While you read this blog post, your brain is using shortcuts to help you complete many tasks at once: understand the sentence structure and the tone of the writing, make references to other parts of the text, and keep multiple thoughts in short-term memory. What comes naturally to you might be a painstaking multi-step process for a non-native speaker, much less an Artificial Intelligence model. If you’ve ever gotten mad at Alexa for not knowing something obvious, you’ll understand when we say that robots aren’t naturally talented. We at Label Insight use massive datasets to train AI models to recognize patterns in language and images in the way that our brains do, going farther than the usual Latent Semantic Analysis (LSA), Latent Dirichlet Allocation (LDA), Naive Bayes (NB), and straight to word embeddings.

Word embeddings and Recurrent Neural Networks (RNN)

The statistics of word occurrences on a product package, or a whole category of products, is one of the primary sources of information available to all unsupervised machine learning models for estimating probability and numerical representations of words. Although many such methods now exist, the question still remains as to how meaning is generated from these numbers, and how the resulting word vectors might represent that meaning. Some of the more common models are Glove and Word2Vec that can provide numerical representation that can be operated on by mathematical models more easily than with pure text.
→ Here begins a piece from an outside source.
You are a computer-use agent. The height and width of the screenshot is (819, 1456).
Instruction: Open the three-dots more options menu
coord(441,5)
Utilizing neural networks and AI models to find the underlying relationship of data at scale, a wellknown architecture for unstructured text is called Recurrent Neural Networks (RNN)

(Source: Oxford University)

We use probability models to predict the usage of a specific phrase on a product package, given the occurrence of that phrase in the same product category:

$$p(w|x) = \prod_{n = 1}^{\ell} p(w_n | w_1, w_2, ..., w_{n-1})$$

This technique is also known as finding the conditional context. For example, the occurrence of the word "healthy" in the product category is not uncommon, so the probability of encountering it on any given package is high. Conversely, the usage of "high fat" has a low probability.
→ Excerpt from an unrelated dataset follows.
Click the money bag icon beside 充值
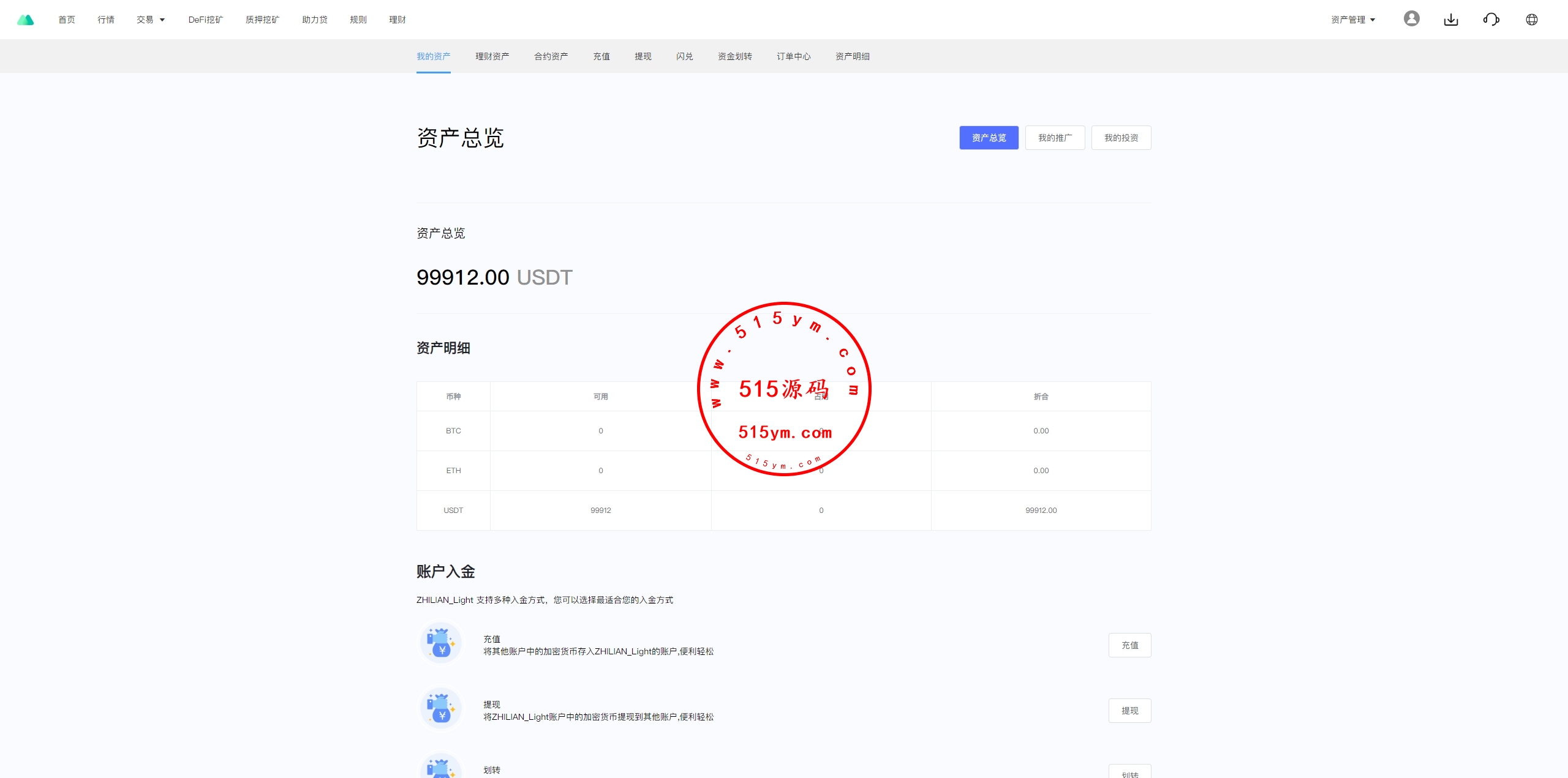The image size is (1568, 778). tap(441, 643)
How we use Word Embeddings: Coreference Resolution, Dependency Parsing and Textual Entailment

Let’s analyze the first sentence on the package featured above. This is known as the “premise.”

“Benefit with raisins. It’s for your benefit! This product contains low-fat contents and is made from natural ingredients.”

First, we need to find all of the ways in which the product name displays itself. Here we see that “Benefit” “Its”, and “This Product,” all refer to the same thing.

Beyond simply knowing the product name, we also need to understand how the product name and its surrounding descriptors are related. Take, for example, clausal complements. In the sentence, “This product contains low fat,” “contains” indicates the presence of a clausal complement which helps describe the product: it claims to be low in fat.

Other descriptors include prepositional modifiers, such as “Made with whole grains.” “With” leads into a useful description of the product: it has/includes/is made with whole grains.

Now that the model knows more about the individual components (nouns, adjectives, phrases, etc.) of sentences, we can dive deeper into the meaning of the text as a whole. As humans, from reading the most prominent text on the product package, we can use heuristics to jump to the conclusion that Benefit is, in fact, a healthy product. But when analyzing the product in comparison to other cereal offerings, a trained AI model indicates that, although Benefit claims to be “healthy,” “low-fat” and “natural,” it does not appear to be any better than the average product in its class. Therefore, the model finds that Benefit’s claim is “neutral,” meaning neither true nor false.

We want to give a special thanks to researchers at Allen Institute for Artificial Intelligence for making their research available and accessible.